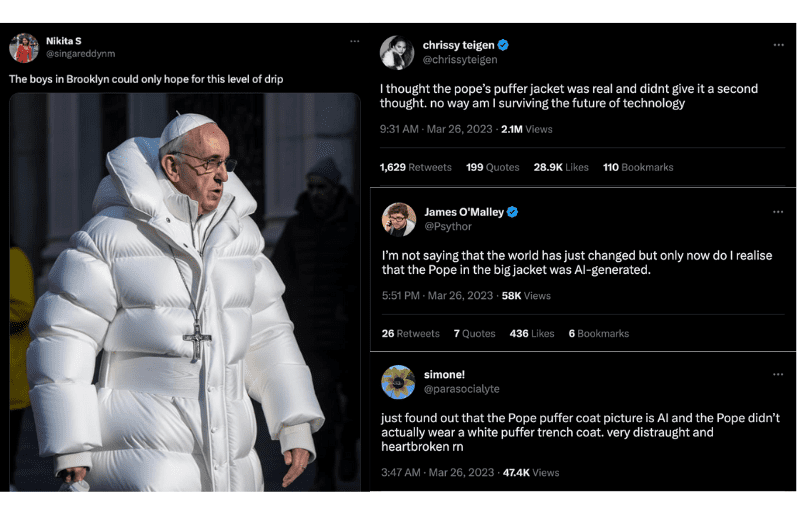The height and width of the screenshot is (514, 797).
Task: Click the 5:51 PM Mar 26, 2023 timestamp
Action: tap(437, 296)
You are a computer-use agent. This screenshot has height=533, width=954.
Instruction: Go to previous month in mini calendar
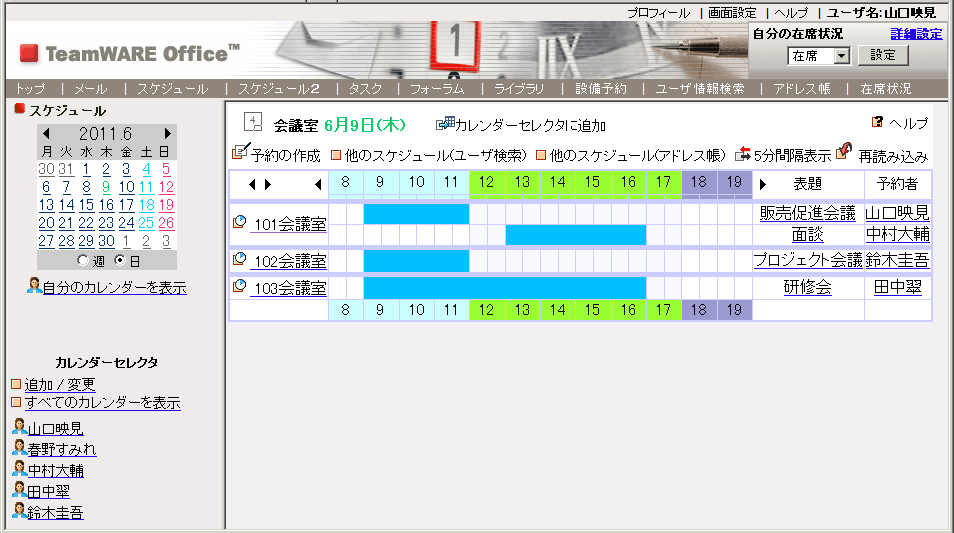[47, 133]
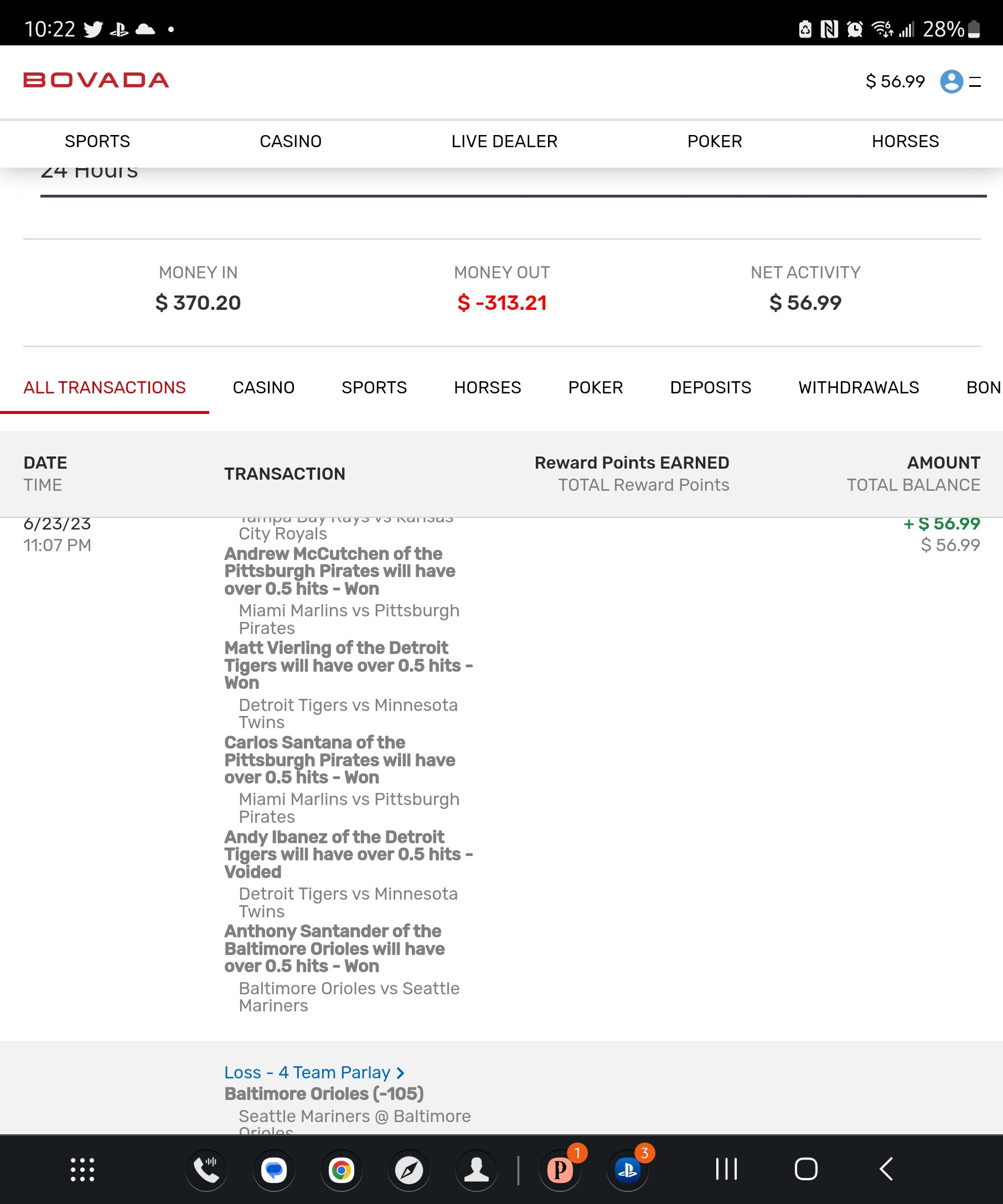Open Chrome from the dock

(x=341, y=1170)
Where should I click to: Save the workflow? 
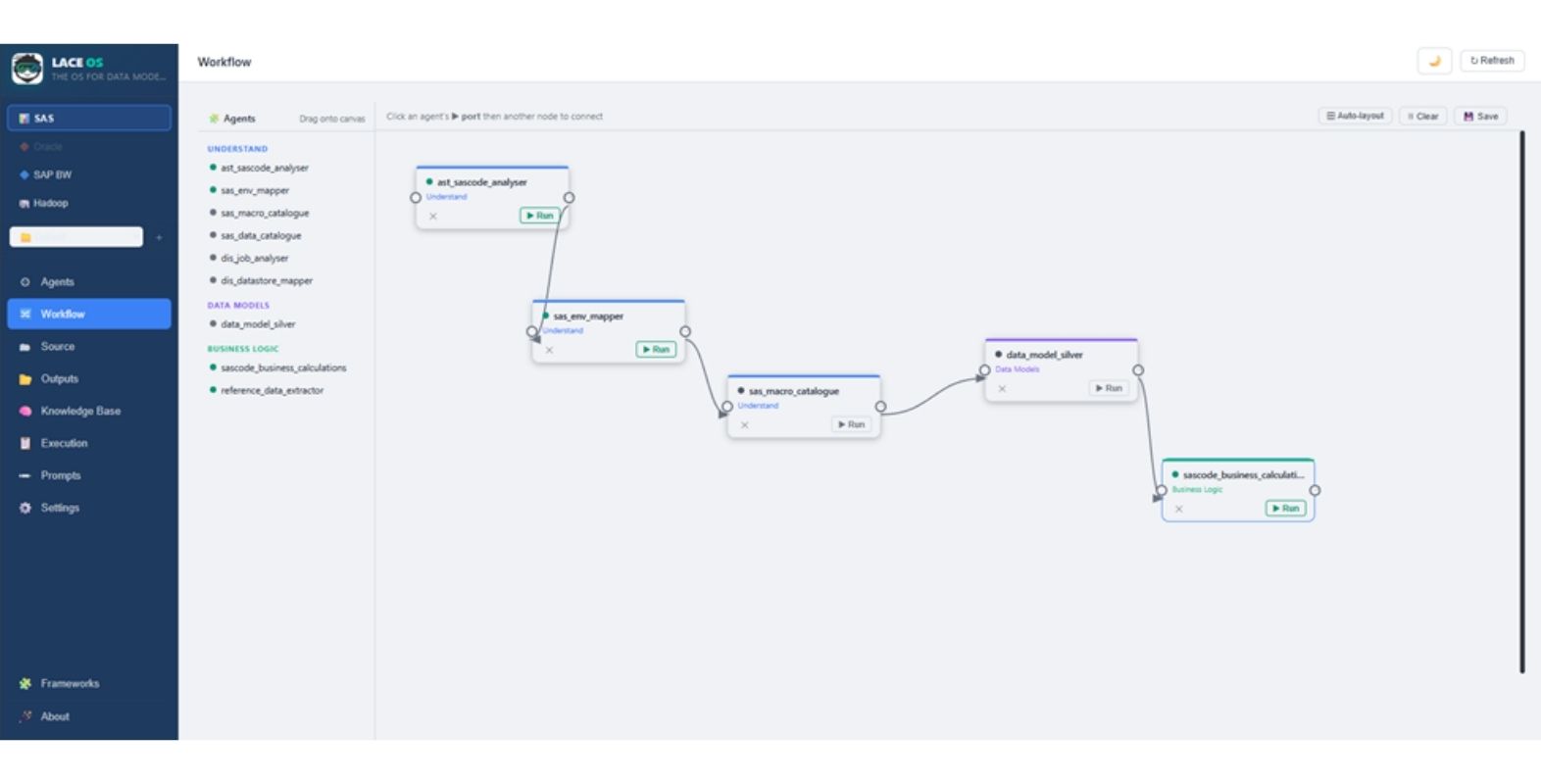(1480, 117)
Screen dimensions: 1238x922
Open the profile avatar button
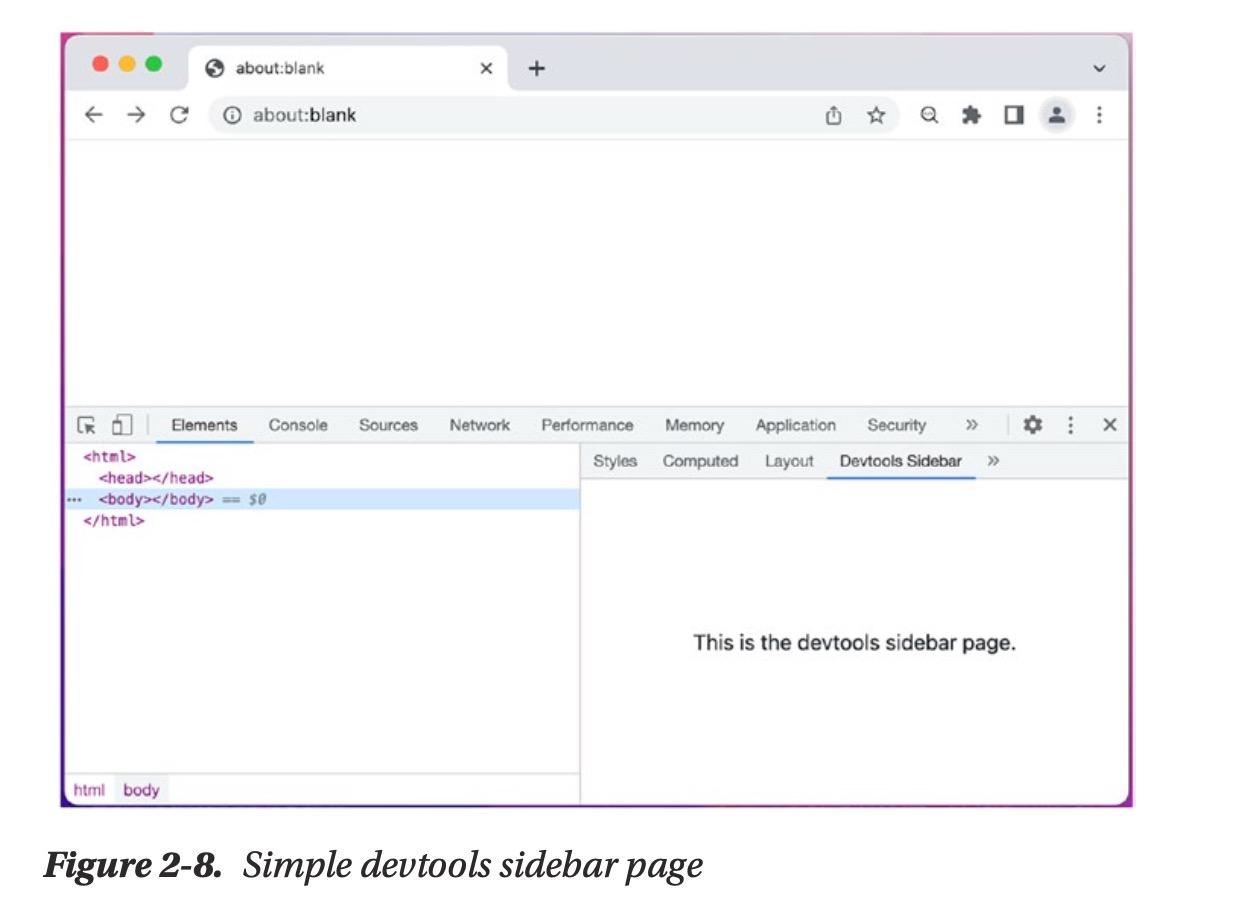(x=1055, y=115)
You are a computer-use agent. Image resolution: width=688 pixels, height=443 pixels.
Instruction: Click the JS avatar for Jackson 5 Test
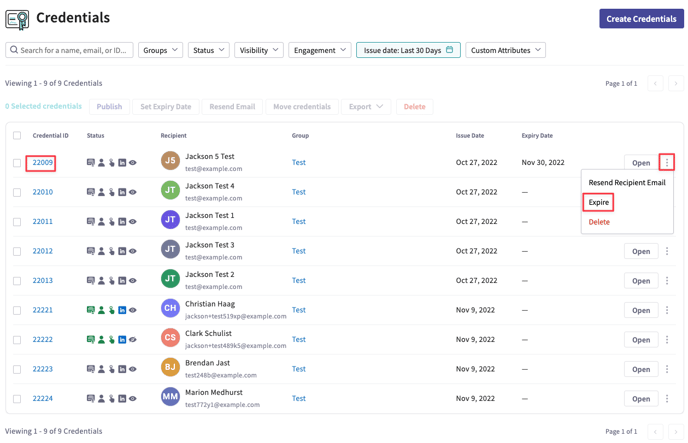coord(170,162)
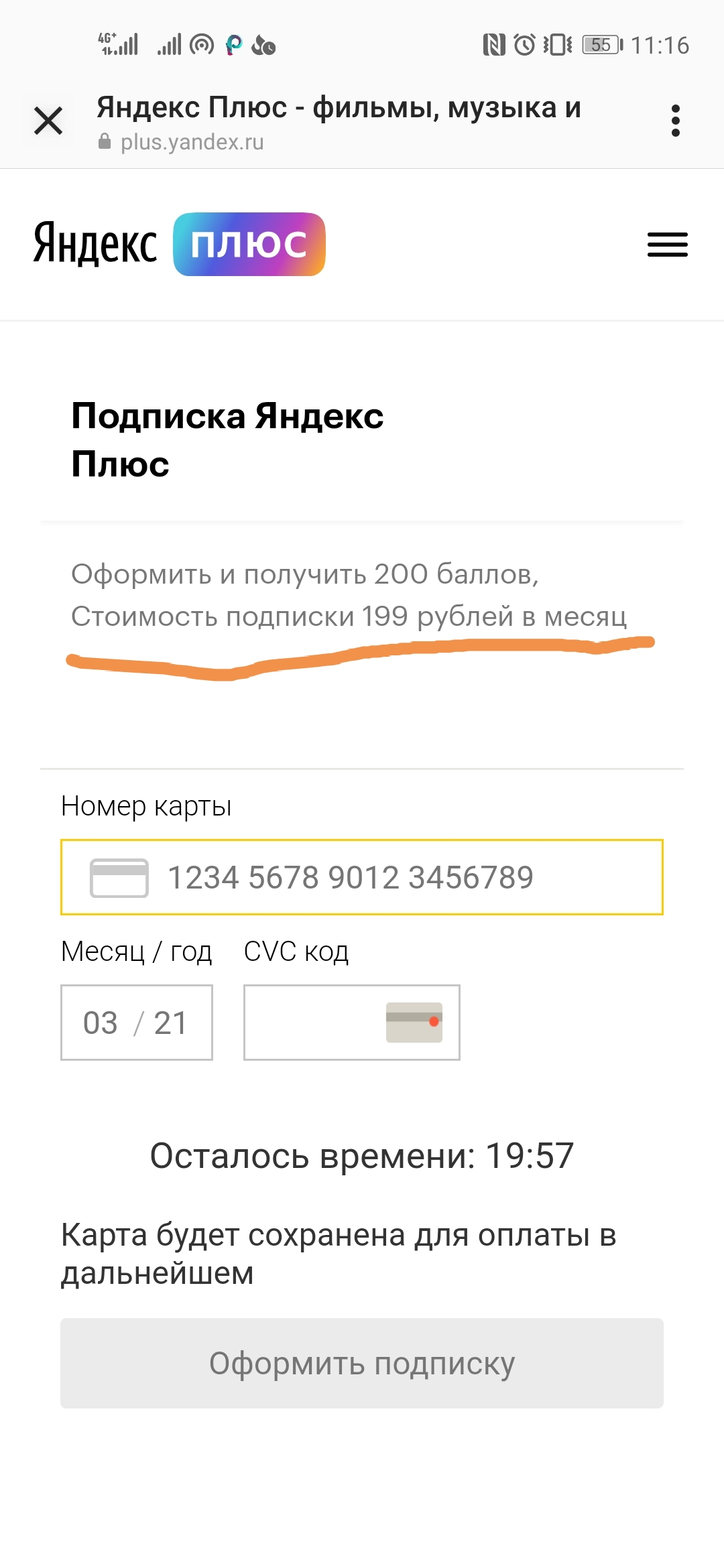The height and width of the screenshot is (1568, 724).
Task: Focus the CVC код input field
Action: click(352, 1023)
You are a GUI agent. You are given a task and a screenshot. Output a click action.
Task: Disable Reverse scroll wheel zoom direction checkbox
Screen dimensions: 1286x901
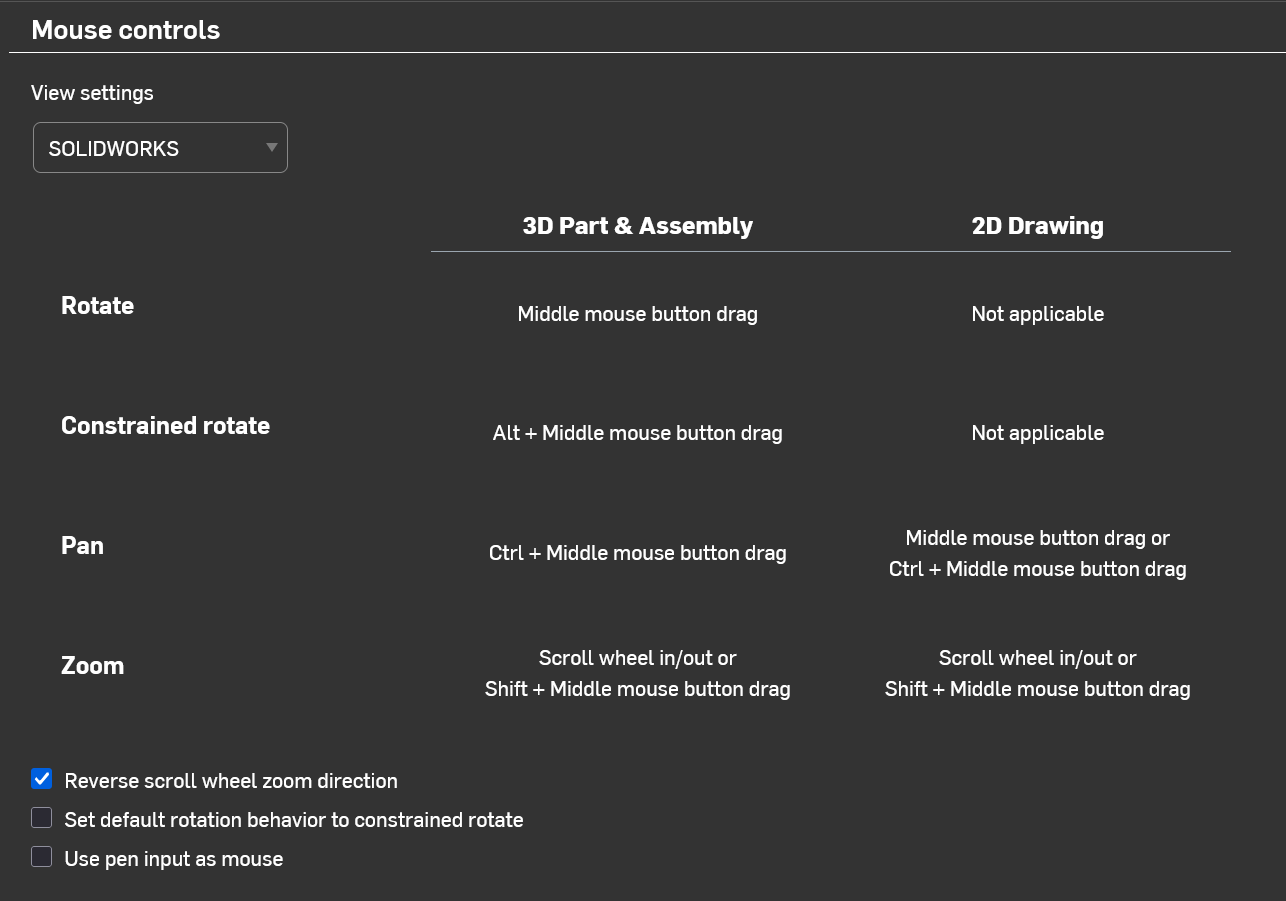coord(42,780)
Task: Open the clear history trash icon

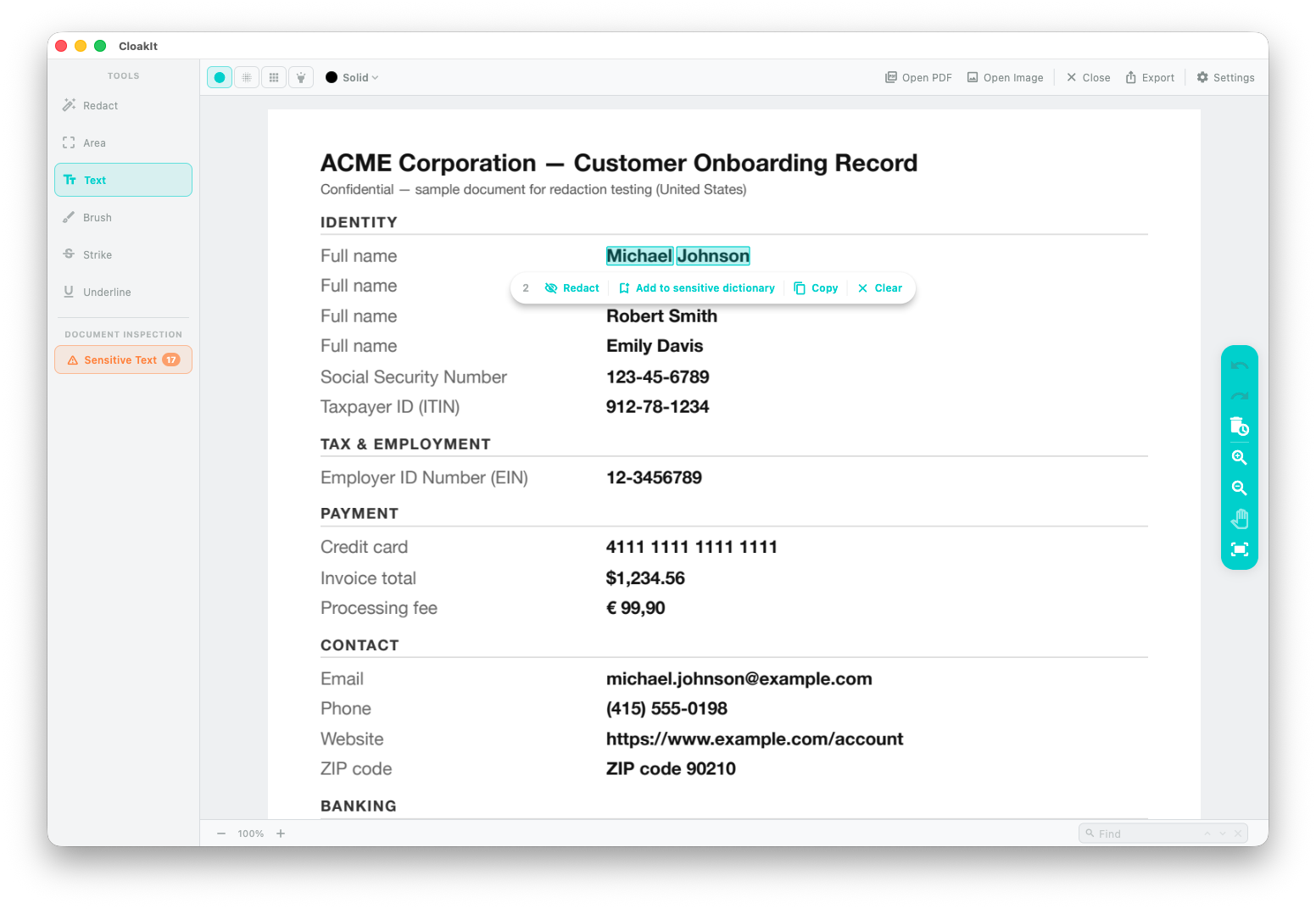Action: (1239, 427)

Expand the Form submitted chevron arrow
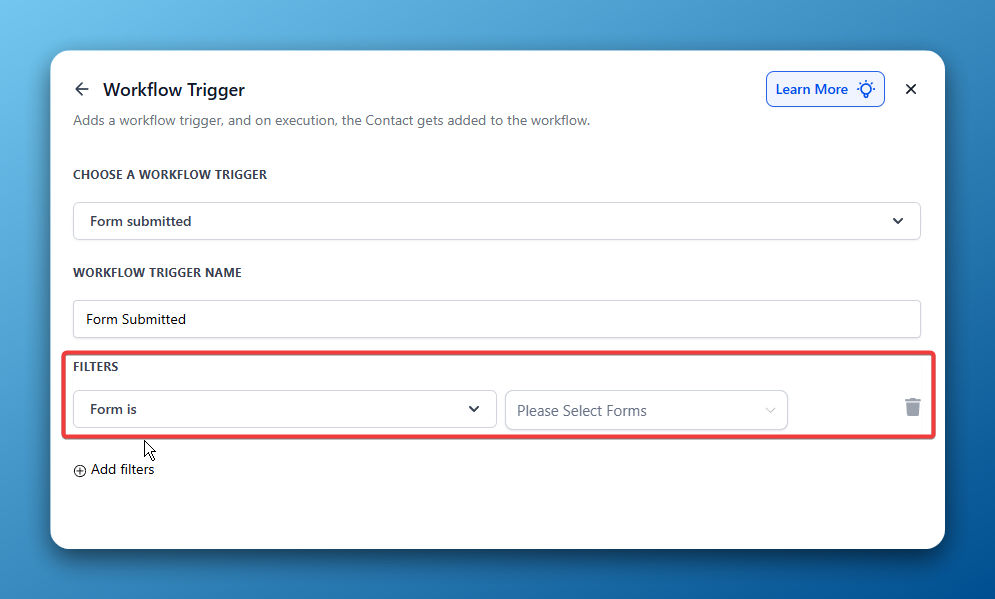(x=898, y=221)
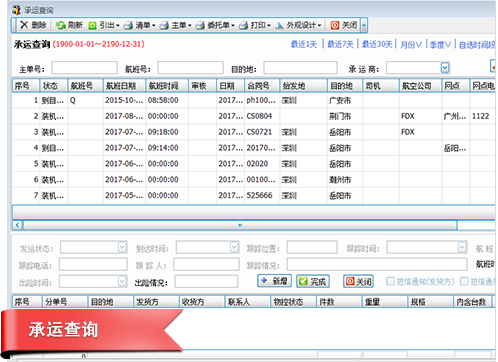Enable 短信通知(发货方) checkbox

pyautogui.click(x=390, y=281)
^^^^^^^^^^^^^^^^
:: Task ::
Every line from the one with "You are a computer-use agent. This" to the end of the records above should be restated word for word, and no picture belongs in the copy.

:: Exercise answer ::
You are a computer-use agent. This screenshot has height=533, width=954.
Instruction: Go to previous month in mini calendar
[47, 133]
Open Chrome from the dock

(x=341, y=1170)
Where should I click to: Save the workflow? 
(1480, 117)
Screen dimensions: 1238x922
Open the profile avatar button
(x=1055, y=115)
You are a computer-use agent. Image resolution: width=688 pixels, height=443 pixels.
Instruction: Click the JS avatar for Jackson 5 Test
coord(170,162)
The height and width of the screenshot is (1568, 724).
Task: Focus the CVC код input field
Action: click(352, 1023)
You are a GUI agent. You are given a task and a screenshot. Output a click action.
Task: Disable Reverse scroll wheel zoom direction checkbox
Screen dimensions: 1286x901
coord(42,780)
Task: Open the clear history trash icon

Action: (1239, 427)

Expand the Form submitted chevron arrow
(x=898, y=221)
Enable 短信通知(发货方) checkbox

pyautogui.click(x=390, y=281)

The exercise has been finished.